Delivering a 30-minute speech to more than 700 Democratic activists, law students and locals at the UC Irvine campus, the nine-term Southern California congressman said Russian hacking cannot be completely prevented.
“The only real defense is to inoculate ourselves, to educate ourselves about just what the Russians have done, why they’re doing it … and somehow develop a consensus that regardless of which party it helps and which party it hurts, that we will reject it.”
Schiff has become a fixture on cable news shows as the most outspoken Democrat on any of the congressional committees investigating last year’s election and alleged ties between Russia and Trump associates.
The president recently blasted the investigations on Twitter as the “single greatest witch hunt of a politician in American history.”
Schiff told his UC Irvine audience that it was obvious why Russia preferred Trump: As a candidate, the president criticized NATO, considered relaxing Ukraine sanctions and promised to work closely with Russia in Syria.
“If you were going to design a candidate better suited for Russian ends, it would be hard to describe such a candidate,” Schiff said.
But Russia’s broader reason for its election meddling was to attack our democracy, he said. Russian President Vladimir Putin might argue that our elections are rigged, that eavesdropping is rampant here and that “the fix is in.”
“The reality is there’s a new ideological struggle going on, and it is not communism versus capitalism anymore,” Schiff said. “It is autocracy and authoritarianism versus democracy and representative government. This is the broader challenge that we are facing.”
Putin can be considered the autocratic movement’s leader, Schiff said, but other heads of state are involved, including Turkey’s Recep Tayyip Erdoğan, the Philippines’ Rodrigo Duterte, Egypt’s Abdel Fattah el-Sisi, and an aspirant, France’s Marine Le Pen.
Yet the Trump administration appears to “to be setting aside our role as the champion of human rights and democracy,” he said.
“Our real agenda has to include the promotion of democracy and human rights. It’s who we are.”

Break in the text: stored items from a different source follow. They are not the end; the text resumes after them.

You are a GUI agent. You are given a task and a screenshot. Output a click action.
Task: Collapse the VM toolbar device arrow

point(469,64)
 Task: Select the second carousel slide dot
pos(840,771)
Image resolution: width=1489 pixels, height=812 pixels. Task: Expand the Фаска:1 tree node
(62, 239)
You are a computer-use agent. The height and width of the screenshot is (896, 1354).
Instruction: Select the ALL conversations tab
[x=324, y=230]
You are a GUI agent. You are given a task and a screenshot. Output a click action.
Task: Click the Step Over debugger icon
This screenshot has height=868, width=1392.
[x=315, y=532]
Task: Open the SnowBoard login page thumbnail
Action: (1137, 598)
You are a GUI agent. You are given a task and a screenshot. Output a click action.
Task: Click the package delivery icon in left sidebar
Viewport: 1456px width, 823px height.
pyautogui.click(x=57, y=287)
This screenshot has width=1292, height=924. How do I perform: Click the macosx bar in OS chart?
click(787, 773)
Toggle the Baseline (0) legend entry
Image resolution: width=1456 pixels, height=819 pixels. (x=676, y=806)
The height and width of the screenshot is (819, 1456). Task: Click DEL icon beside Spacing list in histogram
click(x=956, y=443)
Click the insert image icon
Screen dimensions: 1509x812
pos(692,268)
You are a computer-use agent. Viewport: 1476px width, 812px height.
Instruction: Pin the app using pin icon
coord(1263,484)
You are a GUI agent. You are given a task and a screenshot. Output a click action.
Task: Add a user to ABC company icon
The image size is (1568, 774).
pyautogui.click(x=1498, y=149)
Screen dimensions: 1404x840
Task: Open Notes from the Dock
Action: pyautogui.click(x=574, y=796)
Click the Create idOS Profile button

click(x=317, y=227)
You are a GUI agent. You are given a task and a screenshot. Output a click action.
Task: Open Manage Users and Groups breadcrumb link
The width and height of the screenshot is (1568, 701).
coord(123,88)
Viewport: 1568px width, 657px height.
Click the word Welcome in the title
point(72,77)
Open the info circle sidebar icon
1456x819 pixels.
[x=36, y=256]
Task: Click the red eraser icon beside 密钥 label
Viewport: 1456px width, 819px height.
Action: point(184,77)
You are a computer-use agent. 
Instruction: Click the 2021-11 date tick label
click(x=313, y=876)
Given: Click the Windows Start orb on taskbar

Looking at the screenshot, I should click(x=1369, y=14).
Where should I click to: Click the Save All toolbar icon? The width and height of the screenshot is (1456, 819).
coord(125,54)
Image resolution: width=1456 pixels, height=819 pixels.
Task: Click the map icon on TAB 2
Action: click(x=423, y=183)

Turning to the House Intelligence Committee’s work, he said the investigation is looking at many issues, including the extent of Russia’s hacking, disinformation, social media trolling and other efforts. The panel also will examine how the Obama administration and Congress responded to early intelligence reports on the interference.
In a question-and-answer session with UCI School of Law Dean Erwin Chemerinsky, Schiff said he is also concerned about how the Trump presidency may be enhancing Trump businesses.
He said he was stunned that Trump’s Mar-a-Lago resort doubled its dues this year. And he doubted that Ivanka Trump would have been granted a number of trademarks by China recently if the president had not said he was reconsidering the “One China” policy.
“I really feel that what this president is doing is shaking the foundations of the country,” he told Chemerinsky.
“I think the lesson that I hope the public takes from this is that experience matters,” he added.
“We rolled the dice with the greatest democracy on Earth, and it turned out to be a terrible gamble,” Schiff said. “But we will get through this.”